Functions that return null

It is a bad idea to have functions return null. This is especially true for C/C++ libraries. Think of a hypothetical CharBuffer API:

#include <iostream>
#include <cstring>

class CharBuffer
{
public:
CharBuffer (const char* s) : buffer_ (NULL)
{
    size_t len = 0;
    if (s != NULL && (len = strlen (s)) > 0)
    {
        buffer_ = new char [len + 1];
        strcpy (buffer_, s);
    }
 }
 ~CharBuffer () { delete[] buffer_; }
 const char* GetBuffer ()
 {
    return buffer_;
 }
 private:
 char* buffer_;
};

This is a valid usage of the library, but it will result in the abnormal exit of the program:

int main ()
 {
    CharBuffer b ("");
    std::cout << b.GetBuffer () << '\n';
    return 0;
 }

There are two ways to cleanup the implementation of CharBuffer::GetBuffer():

  1. Throw an exception if buffer_ is NULL.
  2. Return a ‘default’ buffer object.

I prefer the second option as C++ do not have checked exceptions.
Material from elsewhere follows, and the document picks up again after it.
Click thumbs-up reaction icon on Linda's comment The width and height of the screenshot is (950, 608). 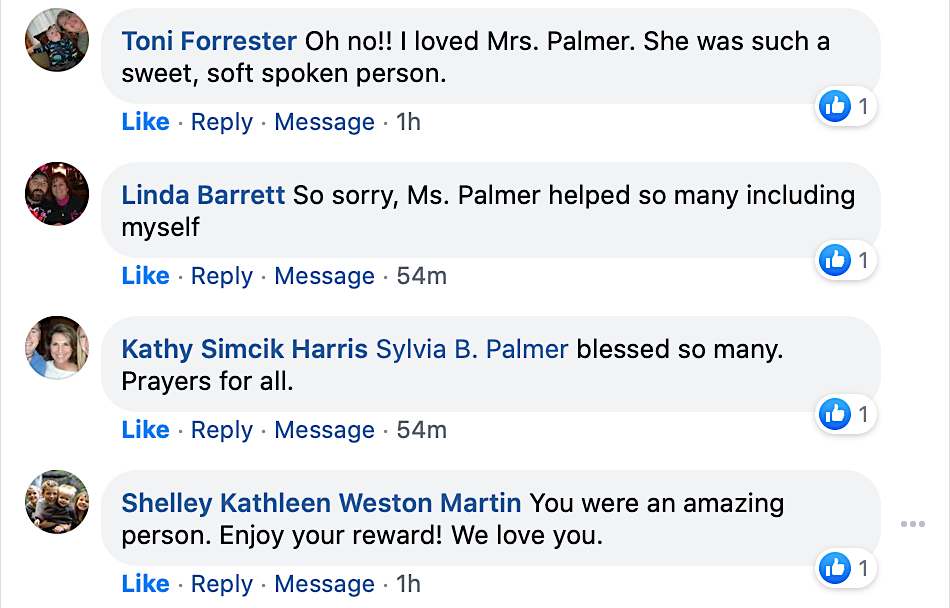click(x=834, y=261)
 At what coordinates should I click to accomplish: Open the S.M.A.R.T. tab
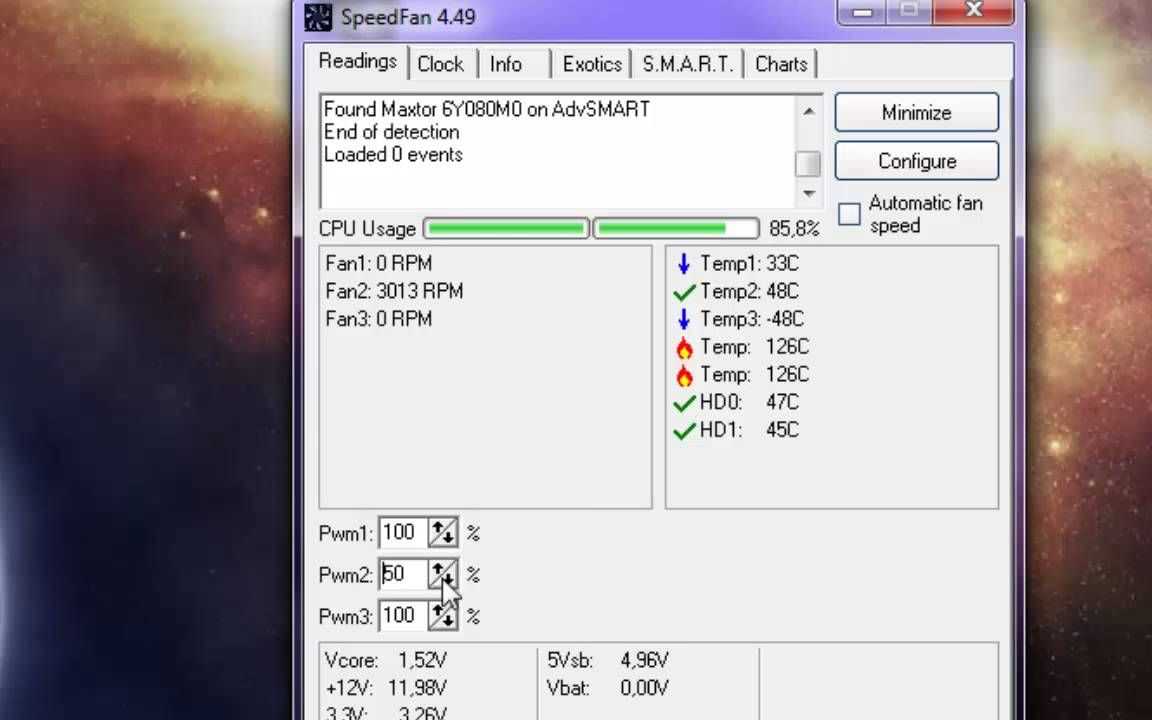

Continuing with the above sample, we add a new static variable to the CharBuffer class:

static const char* DEFAULT_BUFFER;

and intilialize it like this:

const char* CharBuffer::DEFAULT_BUFFER = "";

The GetBuffer() function should return DEFAULT_BUFFER if buffer_ is NULL:

const char* GetBuffer ()
{
   if (buffer_ == NULL)
      return DEFAULT_BUFFER;
   return buffer_;
}

This gives the user to take appropriate action if the retuned value is the ‘default’ object. Even if he ignore to check it, the program will not behave badly. If the value to be defined is a complex type, and you need to return and non-const pointer, you can clone the DEFAULT_OBJECT and return the new copy.

This is a simple idiom, but can have important consequence on software quality as most of the errors caused by null pointers manifest at production sites. BTW, I was just wondering, do we really need NULL at all?